Updated: 22/11/2024
We, The Tomicks, played an anti fast fashion gig outside the Oxford Street branch of Primark in London this month: the protest was called #FckFastFashion and is just the beginning of a series of similar peaceful demonstrations against fast fashion retailers whose ethos undermines our beautiful planet and its people.
Our protest concerts will continue at 7pm on Thursday 21 June 2018 outside Topman by the Oxford Circus tube station in central London.

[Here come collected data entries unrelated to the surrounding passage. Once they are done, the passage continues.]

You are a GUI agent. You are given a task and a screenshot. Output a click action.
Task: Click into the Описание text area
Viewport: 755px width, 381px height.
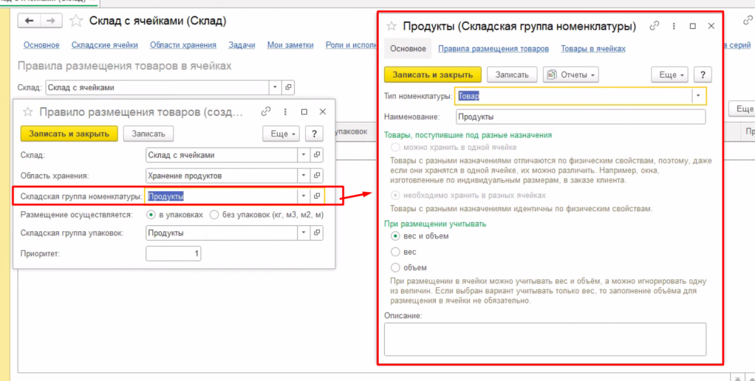544,339
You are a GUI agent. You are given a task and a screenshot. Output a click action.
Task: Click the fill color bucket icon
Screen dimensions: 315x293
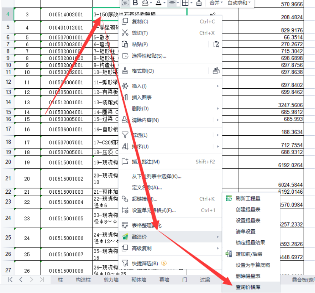[x=145, y=3]
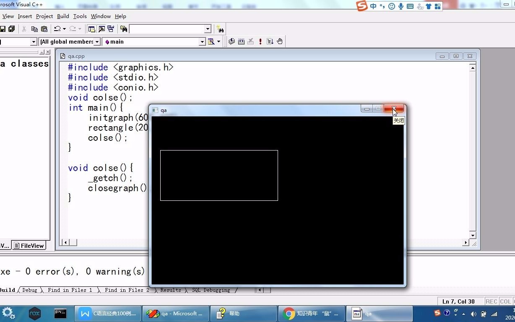
Task: Paste clipboard contents using the toolbar icon
Action: [x=44, y=29]
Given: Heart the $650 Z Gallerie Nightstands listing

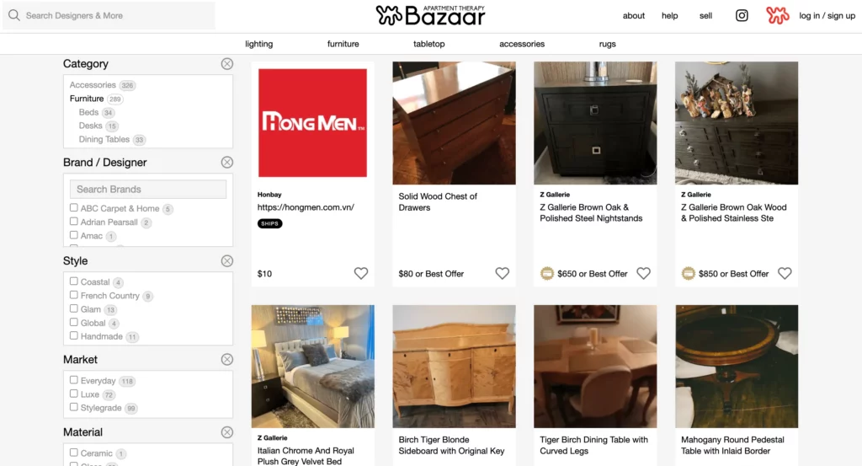Looking at the screenshot, I should pyautogui.click(x=643, y=273).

Why was the decision made to take to the streets of London to rally against this apparently unstoppable fashion phenomenon? It comes down to two key questions.
Child labour
Firstly, have fast fashion retailers actually improved conditions for their workers in the five years since the Rana Plaza building collapsed in Bangladesh killing more than 1,000 and injuring over 2,000 clothing factory workers – have they eliminated child labour and ensured that everyone involved in their supply chain is paid a fair living wage?
According to recent statistics by the International Labour Organisation, more than 218 million children are working and 73 million of them in an environment that “directly endangers their health, safety, and moral development.”
An increasing number of fashion manufacturers and brands include lengthy sections on the use of child labour within their supplier codes of conduct but then fail to take steps to ensure these policies are put into practice.
And 426 fashion industry workers died in “workplace incidents” in 2017 alone, with workers’ rights remaining compromised. To form any kind of workers’ union and protest against unfair treatment can sometimes mean risking death, as demonstrated by the murder of a union leader in Bangladesh earlier this year and the killing of activists by Cambodian police officers.
Abuse of women
Indeed, the fashion industry is still rife with the abuse of women, unpaid wages and toxic chemicals. The gender pay gap has become a focus for Hollywood but in developing countries where the fashion industry can often have predominantly female workforces, misogyny and sexism is shamefully prevalent, with many women underpaid, overworked, bullied and harassed.
Facts and figures on sustainability progress in the fashion industry invariably focus on the environmental impact of textile production and often obscure equally important social issues that the industry still needs to sort out.
Carry Somers, the founder of Fashion Revolution, says: “Five years on from Rana Plaza, both people and the environment still suffer as a result of the way fashion is made, sourced and consumed.
“Most companies are still operating in broadly the same way that enabled the Rana Plaza disaster to occur, relying on auditing for basic legal compliance. Fashion brands had repeatedly audited the factories in the Rana Plaza complex, but the risks went either undetected or ignored.”
Mass consumption
Secondly, what do fast fashion retailers think about the environmental impact of the attitude of treating clothing as quickly disposable, which they clearly promote through their pricing structure and collection release cycles?
Their business model has resulted in the industry becoming the world’s second most polluting, with billions of tonnes of discarded garments in landfill.
There might have been some level of progress but the fact remains that such is the level of waste being produced by fast fashion that we may never reach the utopia of a “quality quantity equilibrium”.
It is also becoming increasingly likely that by as early as 2030 natural resources will have become so jeopardised that any move towards a more sustainable future will be near impossible.
Business Insider recently reported that millennials are tiring of the ethos of brands like H&M and Forever 21 and that thrift shops are thriving. But they then highlight that this is partly due to the success of rivals such as ASOS and Missguided whose supply chain times are as low as one week. This does not point to a change of attitude to clothing consumption.
Buying better
The pressure to constantly be seen in something new is as pervasive and entrenched in Western society as it ever was.
The grim reality is that the gross exploitation of the world and its resources means that no Instagram addicted adolescent need suffer the unthinkable “FOMO” that would be induced as a result of wearing something twice due to the fact fast fashion is so cheap.
This mass produced clothing is of such decreased quality it will invariably have a shorter life cycle and, therefore, will not be recycled but end up in landfill.
Are consumers any better off with fast fashion or would they, in fact, be wearing higher quality clothing, saving money in cost per wear, reducing their impact on the environment and supporting fairly paid and ethically treated workers in the fashion industry by opting to #FckFastFashion?
This Author
Tom Cridland is the founder of the Tom Cridland sustainable fashion brand. Tom and his partner Debs Marx started the brand in 2014 and it’s now a Fortune Magazine Cool Company, listed on the Sustainia100. They also perform in the band The Tomicks.